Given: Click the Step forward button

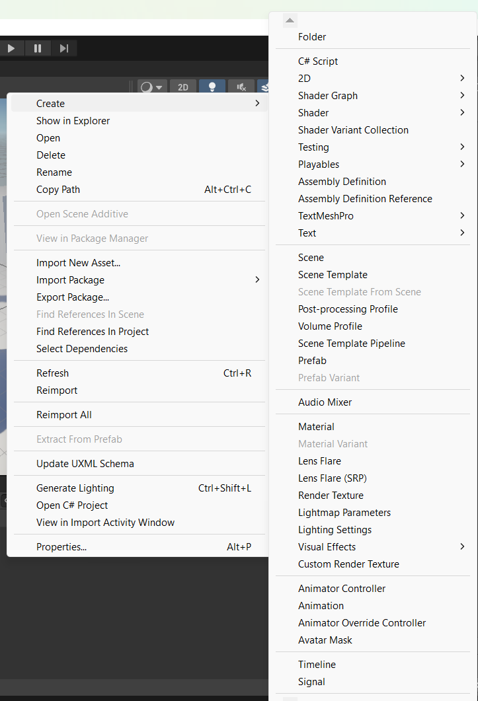Looking at the screenshot, I should click(x=64, y=48).
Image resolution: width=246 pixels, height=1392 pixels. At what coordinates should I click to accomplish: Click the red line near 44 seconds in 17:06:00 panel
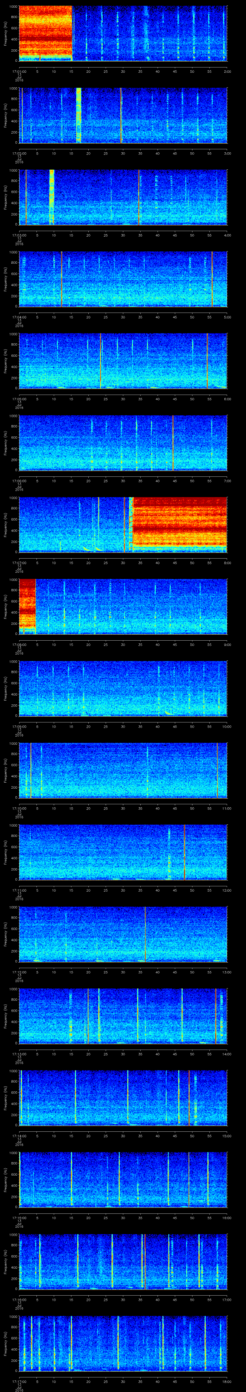click(x=173, y=443)
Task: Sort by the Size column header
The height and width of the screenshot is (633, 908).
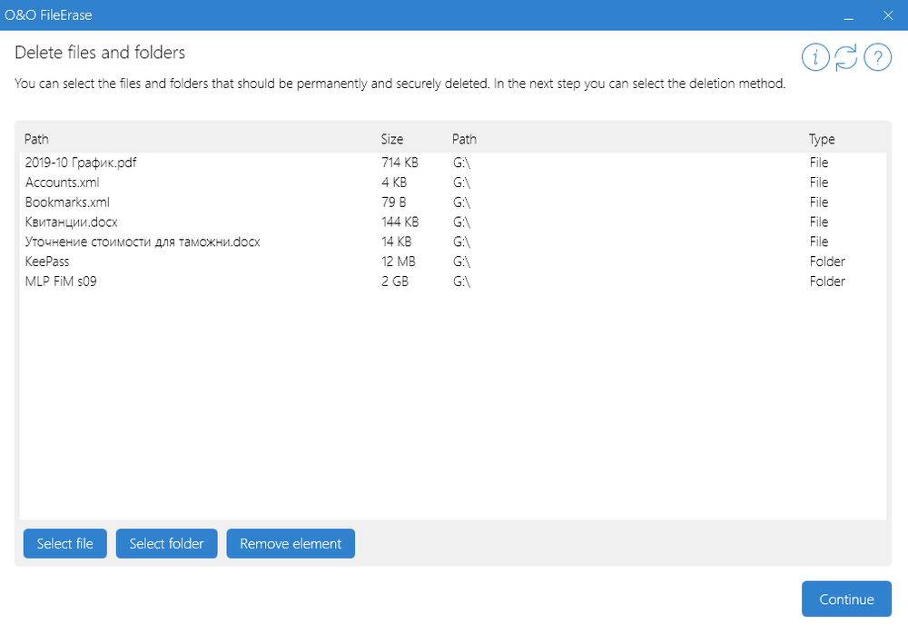Action: pos(392,140)
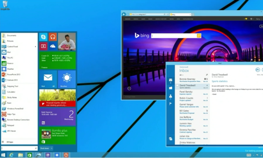The height and width of the screenshot is (158, 263).
Task: Tick the checkbox beside David Treadwell
Action: coord(177,86)
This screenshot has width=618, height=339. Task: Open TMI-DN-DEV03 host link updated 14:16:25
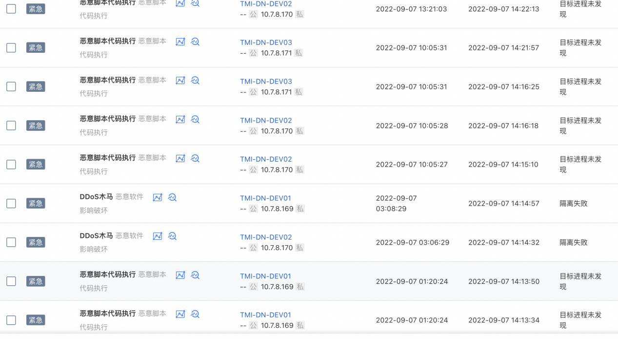(266, 82)
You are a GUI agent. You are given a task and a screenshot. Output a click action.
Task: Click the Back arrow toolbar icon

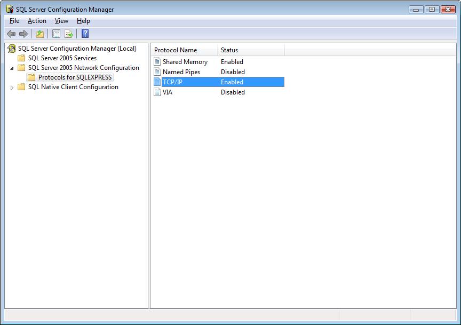point(11,34)
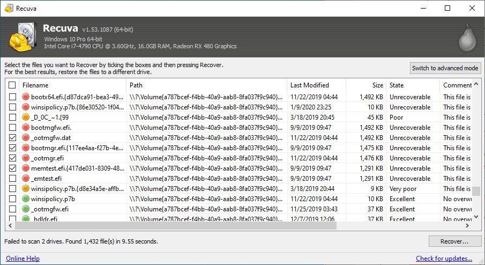The image size is (485, 265).
Task: Open the Online Help link
Action: 23,259
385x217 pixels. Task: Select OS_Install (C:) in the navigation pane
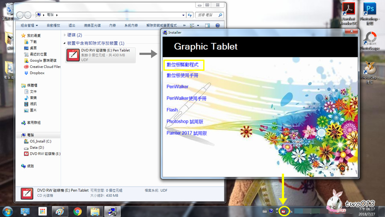pyautogui.click(x=40, y=141)
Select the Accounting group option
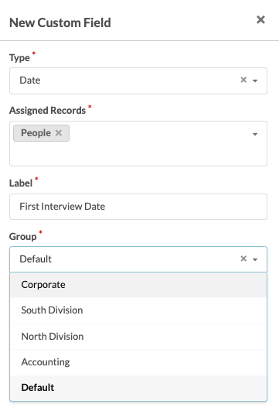The image size is (279, 418). (138, 362)
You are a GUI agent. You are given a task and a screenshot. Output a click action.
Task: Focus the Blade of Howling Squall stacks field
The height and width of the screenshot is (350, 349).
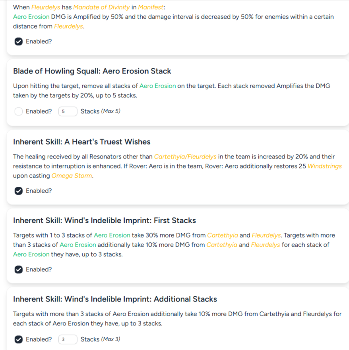pos(68,112)
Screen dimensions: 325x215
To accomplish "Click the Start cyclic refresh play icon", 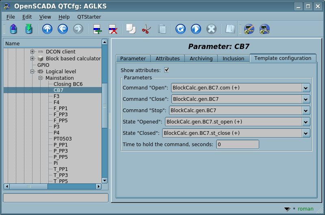I will (x=196, y=29).
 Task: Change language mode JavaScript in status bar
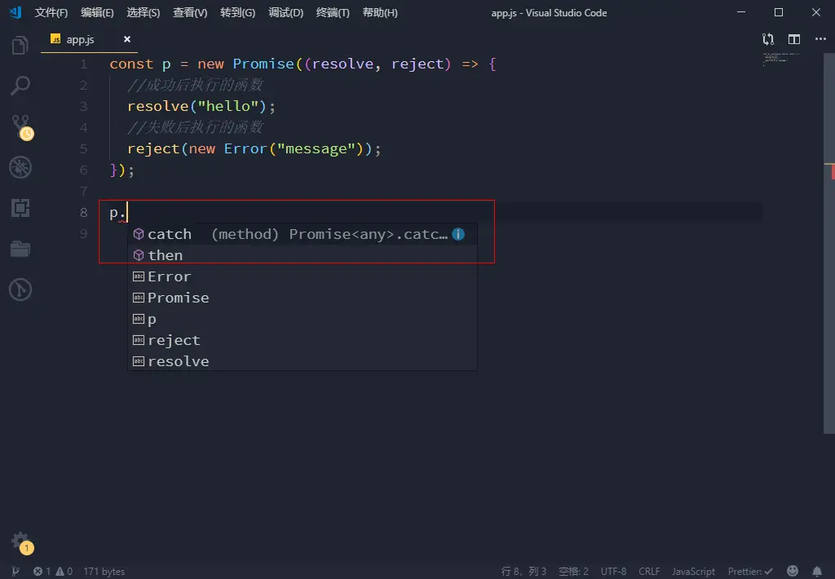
▬▬▬▬▬▬▬▬▬▬
_Task instructions_
Using the material above, reproduce only the lines that run from the line with "Select the Accounting group option" up to and including the line with "Task: Focus the", exactly, with the pictures dropped.

_Response to this task_
Select the Accounting group option
The image size is (279, 418). (138, 362)
You are a GUI agent. You are given a task and a screenshot. Output a click action.
Task: Focus the Blade of Howling Squall stacks field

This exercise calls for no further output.